A Wichita South senior reflects on COVID-19 and her untypical high school experience
A Wichita South High senior talks about what she lost in high school because of the pandemic, but also what she learned.
Diana Grajeda is a senior at Wichita South High School.
She's editor of the school's paper and yearbook, drum major for the marching band, a cheerleader and part of the school's tennis team. Pretty typical stuff for a lot of seniors.
But her high school journey has been anything but typical.
Her sophomore year ended in March when Gov. Laura Kelly closed the state's schools. Classes for much of her junior year were done remotely and her senior year was mostly conducted behind a face mask.
Diana — who plans to attend Wichita State next fall — talked with Tom Shine and The Range about what she lost in high school because of the pandemic, but also what she learned.
The interview was edited for length and clarity.
I can't even remember how it felt freshman year — just everything normal. Like this just feels normal now. I feel like we've been doing this for years. More than two years.
I feel like I missed out on a lot of opportunities and junior year is a pretty big one. So to miss that … you miss scholarship opportunities, you just miss all the involvement … the whole high school experience. You don't get most of it.
A metaphor would be like a sandwich: We only got the bread. We got the beginning and the end; we got nothing in the middle.
We did fully remote up until the second semester [of junior year], and then they let us back. But I didn't go back until I think April.
I didn't really learn anything. … We didn't retain the information cause there were too many distractions, and when you're at home you can just Google everything. … It was too easy to not learn.
How students changed
The major difference … that the year out of school made is the students. We lost a lot of our social development. Like we don't know how to interact with each other anymore.
A lot of students were just really disrespectful, and they were acting like middle schoolers. But you have to remember they were middle schoolers last time they were students. So it just feels like everyone got held back mentally.
We forgot how to be people. We're just all in our own little world again; everyone's in their room, on the computer, in their heads.
The start of the pandemic
It was scary. Not because there was anything like particularly scary about it, but you just never knew what was going to happen. They kept passing new laws, changing the rules. New vaccines, new everything.

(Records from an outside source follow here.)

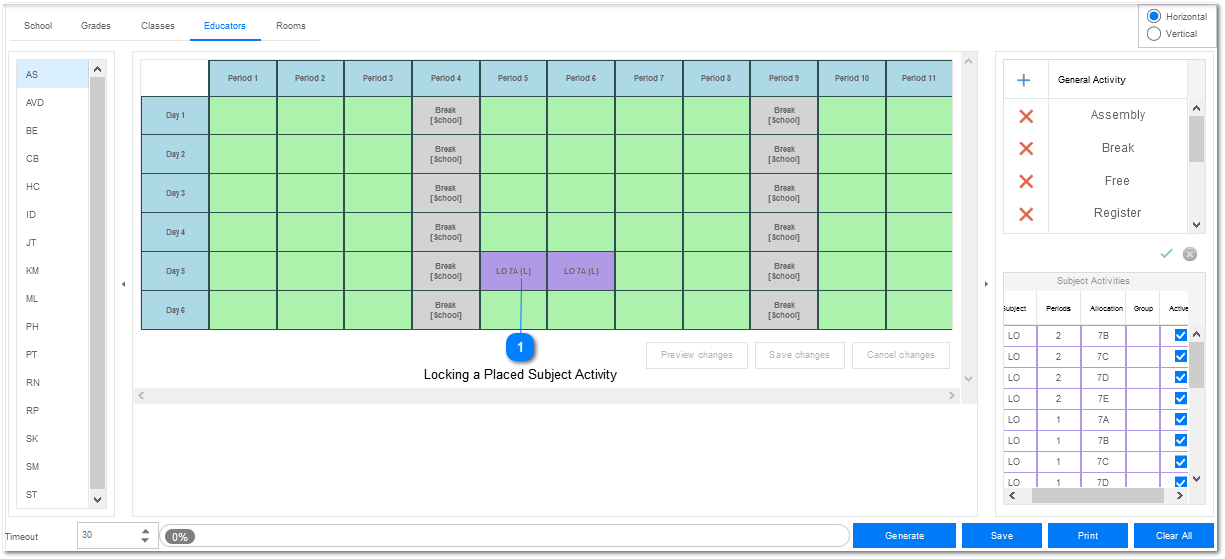Click the red X next to Free
The height and width of the screenshot is (559, 1225).
(x=1025, y=181)
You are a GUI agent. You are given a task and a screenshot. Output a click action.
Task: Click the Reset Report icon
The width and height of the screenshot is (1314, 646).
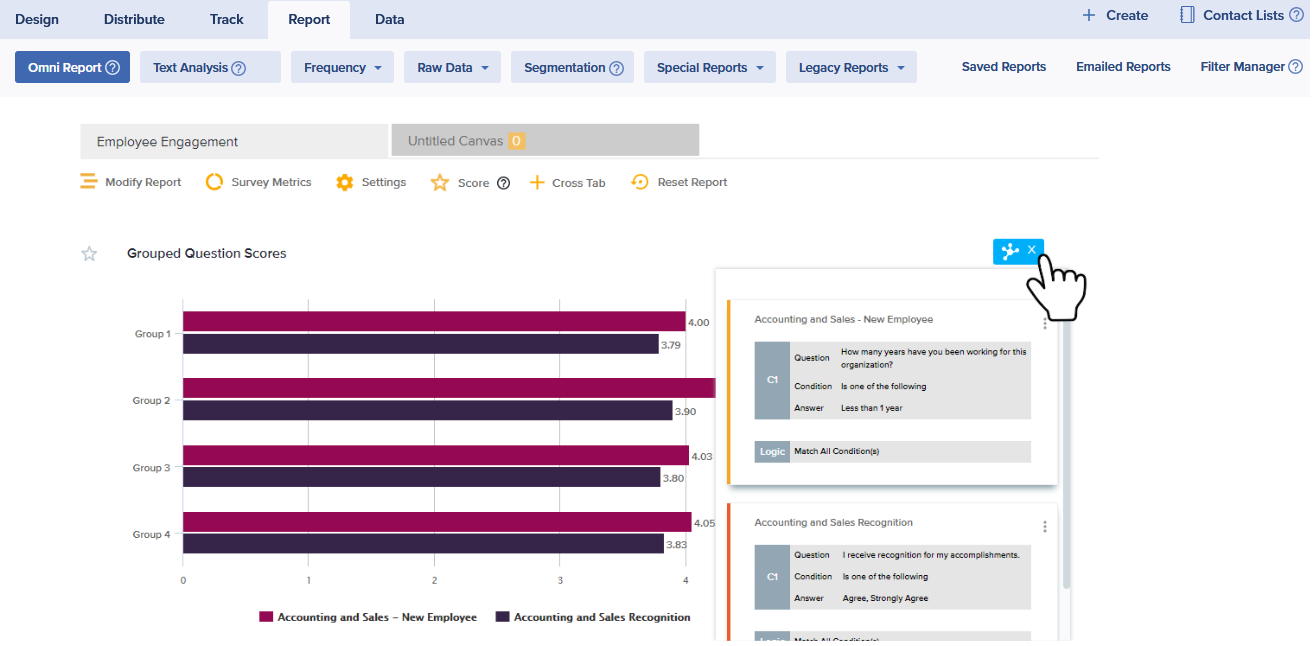click(x=640, y=182)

Especially in the beginning. It felt like an apocalypse. You would go to Walmart; everyone would look at you funny because no one wanted to see other people. The roads were empty. It didn't feel real the first few months to me.
I never went to homecoming until fall this year, and I did go to prom last year. I went to North [High] and South [High] prom; had to make up for the one I lost.
But they were pretty normal. Both of them were masquerade themed. ... We didn't wear them [masks] once we were inside. So it was kind of a normal prom.
And then this year I went to fall homecoming because my friend was on the court, and she was homecoming queen. And I went to the winter one because I was homecoming queen. Yeah, I won.
What she learned from the pandemic
I think I realized what's really important. Like my freshman and sophomore year, I would waste a lot of time.
My grades and everything … look fine, but I would just waste a lot of time doing nothing. And then when we came back from the pandemic in school, I had to work extra hard to catch up and everything I slacked on junior year.
So it kind of gave me a work ethic that I didn't used to have.
It's not letting me experience my senioritis properly.